Sound devastante e nichilista, germogliato da un sostrato black metal per espandersi poi verso il post, il noise, avant garde e ogni altra forma musicale ombrosa. La musica dei Dispersion è un qualcosa di diverso dalla media. Il trio di Treviso parla attraverso Dejan Pejcic (in foto sotto), chitarra.
“Pillars” (recensito da un collega, ndr) è stata la vostra prima incisione. Come lo descriveresti oggi, due anni dopo e con un intero album realizzato?
“Pillars” rappresenta ancora un lavoro importante per noi. È stato una base di partenza per l’album, ed è tuttora un punto di riferimento per capire la direzione in cui stiamo andando con le nuove canzoni. Lo ritengo un lavoro valido anche oggi, tanto che ne proponiamo le canzoni dal vivo anche adesso.
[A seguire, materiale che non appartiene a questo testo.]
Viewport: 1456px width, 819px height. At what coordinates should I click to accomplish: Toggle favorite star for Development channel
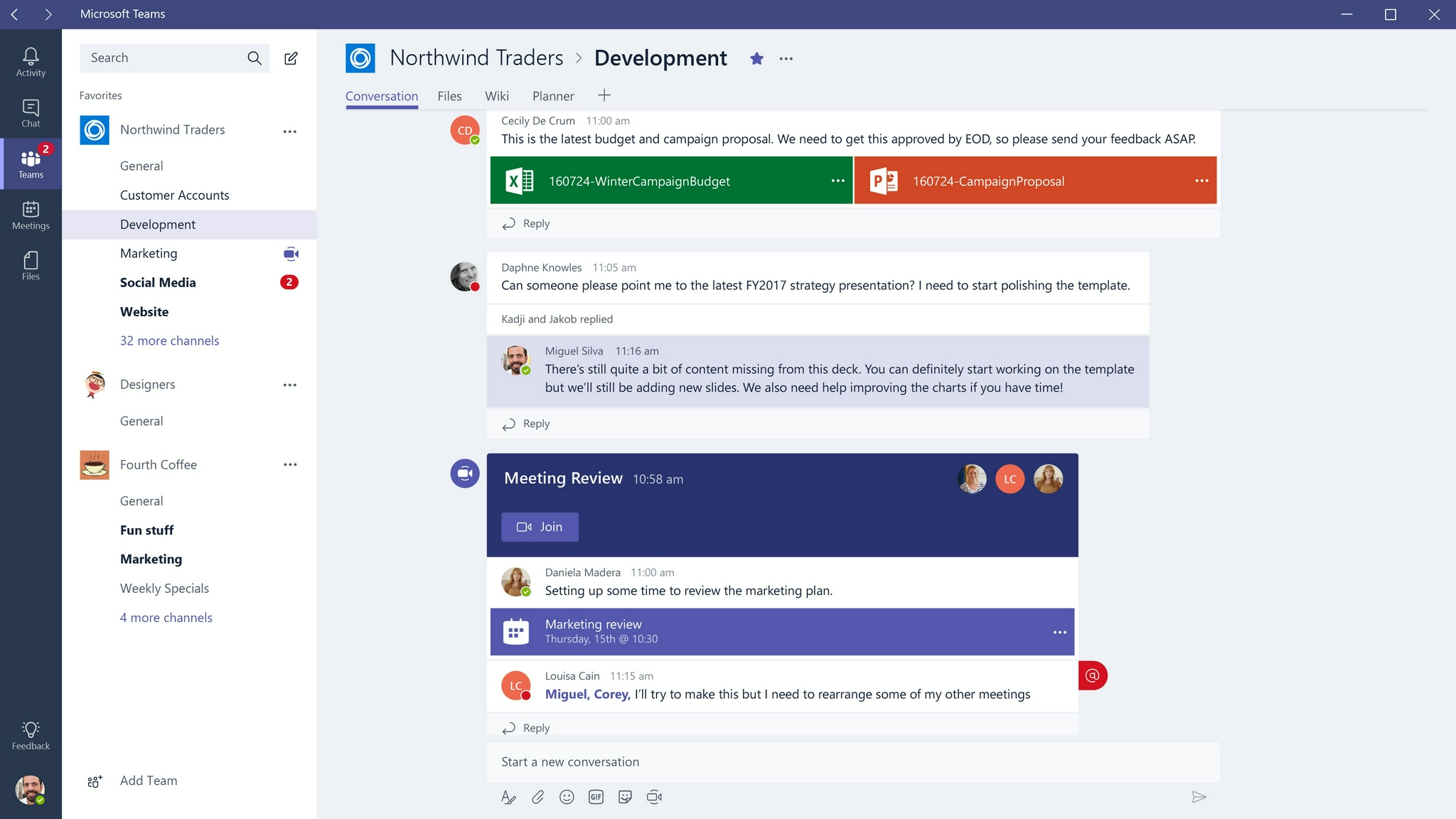click(x=757, y=58)
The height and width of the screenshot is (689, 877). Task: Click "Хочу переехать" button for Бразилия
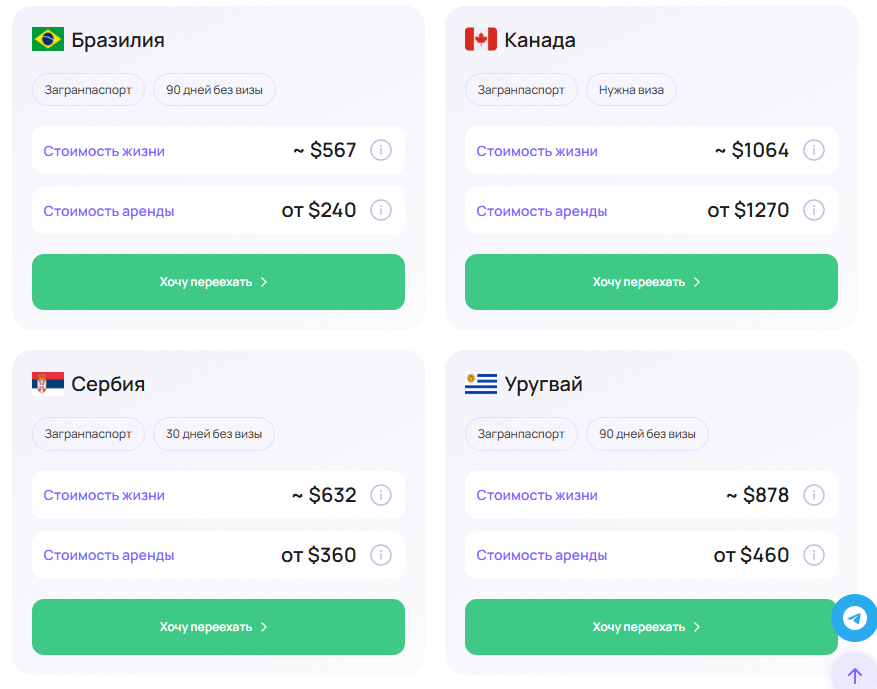coord(218,282)
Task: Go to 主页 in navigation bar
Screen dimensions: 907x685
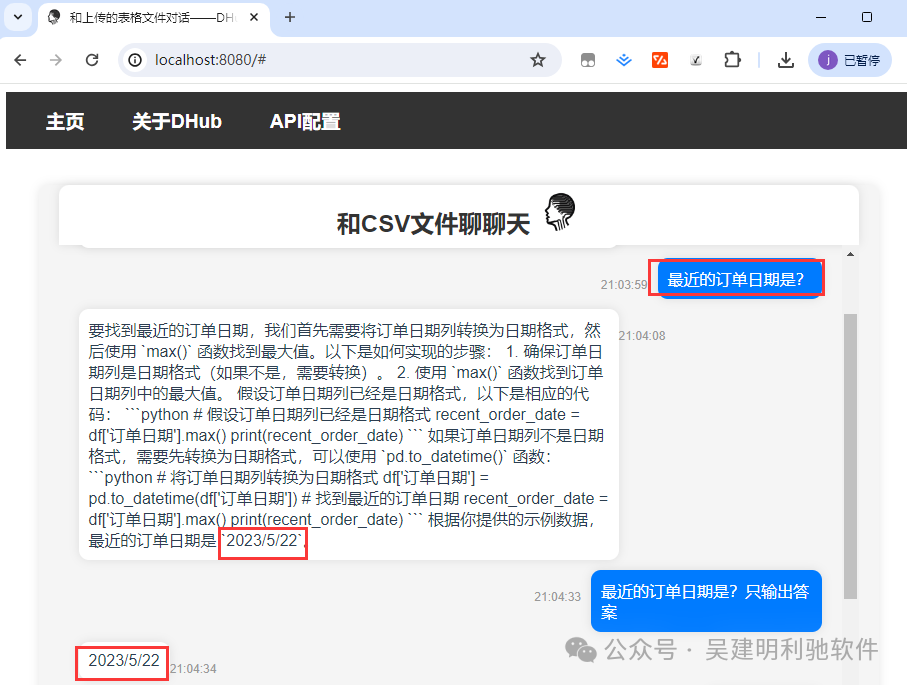Action: (x=65, y=121)
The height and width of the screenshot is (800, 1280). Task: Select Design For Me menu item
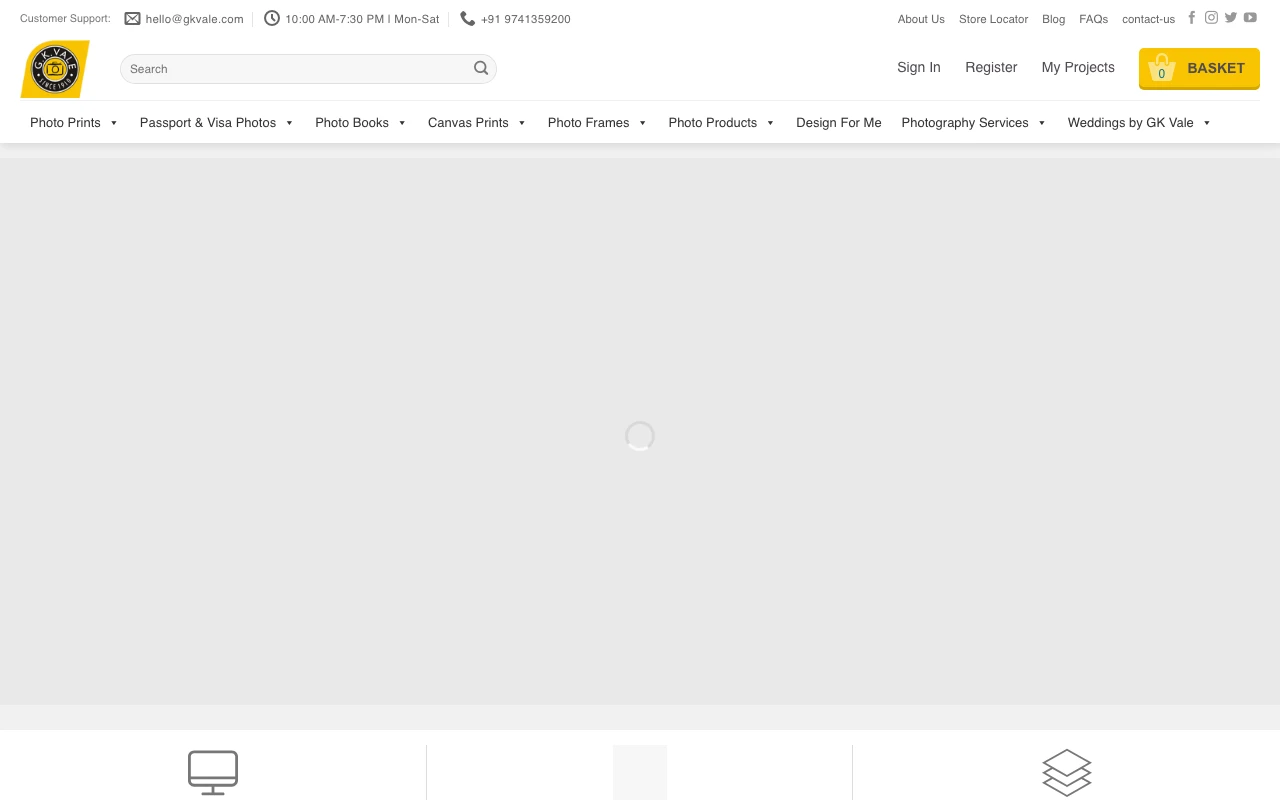pyautogui.click(x=838, y=123)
Il concept alla base di “Syntropy” di cosa tratta? Soprattutto come e perché lo avete scelto per creare i testi e presumibilmente la musica?
Il concept alla base tratta il rapporto uomo-natura. Lo abbiamo scelto perché è un argomento che ci interessa particolarmente e che dovrebbe preoccupare tutti, anche se non è quasi mai così. Abbiamo tentato di descrivere alcune tappe fondamentali della storia dell’uomo sulla Terra e quello che questi avvenimenti hanno significato per la natura, l’ambiente e per l’uomo stesso. Tutto quanto dal nostro personale punto di vista naturalmente.
La copertina di “Syntropy” è semplice, essenziale, ma suggestiva.
Sì, abbiamo cercato di esprimere le stesse sensazioni della musica anche nella parte grafica. La copertina in particolare rappresenta quello che è l’epilogo del disco in un certo senso. All’interno del booklet, invece, ogni canzone è collegata ad un’immagine particolare che la rappresenta e completa l’esperienza complessiva dell’album.
“Tides of Ages”, oltre 14′ e mezzo di musica. Oltre, molto oltre… Contiene tutto quanto siete stato in grado di realizzare con “Syntropy” oppure sono altre le canzoni che vi descrivono meglio?
Credo che ogni canzone di “Syntropy” abbia una sfumatura diversa dalle altre e sia rappresentativa a modo suo. “Tides of Ages” è sicuramente la canzone più lunga ed è naturale che contenga diversi momenti. Sebbene non sia la prima traccia lunga che facciamo, basta vedere “Earth Shrine” oppure “Being the Ruin”, “Deep Cave” di “Pillars”. È stata una sfida anche per noi. Abbiamo cercato di costruire una trama sensata, ma che non annoiasse vista la lunghezza. Se devo scegliere le canzoni più rappresentative dell’album oltre a “Tides of Ages” citerei anche “Throne of Balance”, che ha uno stile più minimale ma allo stesso tempo molto atmosferico.
Trovo che il black metal sia alla base del vostro sound eppure non siete una band black. In voi c’è anche altro, vero?
Hai perfettamente ragione. Abbiamo gusti musicali molto vari e deriviamo da una formazione diversa tra di noi. Io e Mattia (Sottana, bassista e voce, ndr) arriviamo da un ambiente più propriamente black metal, mentre Nicola (Fregona, batterista, ndr) da quello hardcore sostanzialmente. Oltre a questo i nostri ascolti spaziano dal rock classico, al metal estremo, all’elettronica e così via. Questo poi credo si percepisca anche in fase di scrittura. Ogni canzone ha un senso proprio, per agganciarmi anche alla domanda precedente, perché ognuno di noi porta qualcosa dell’esperienza personale e unire stili diversi diventa stimolante e permette di creare anche qualcosa di nuovo…forse!
Siete un trio. Resterete tale?
Sì, non siamo in cerca di altri componenti.
Complimenti ancora, il vostro lavoro è davvero interessante. A te il saluto ai lettori e di’ loro quello che vuoi. Grazie!
Grazie per il complimenti e per lo spazio concessoci. Ai lettori di Metalhead dico grazie a chi già ci supporta e invito chi non ci conosce a dare un ascolto alle canzoni, che tanto sono disponibili gratuitamente in rete (QUI, ndr) quindi non costa nulla! Grazie a voi!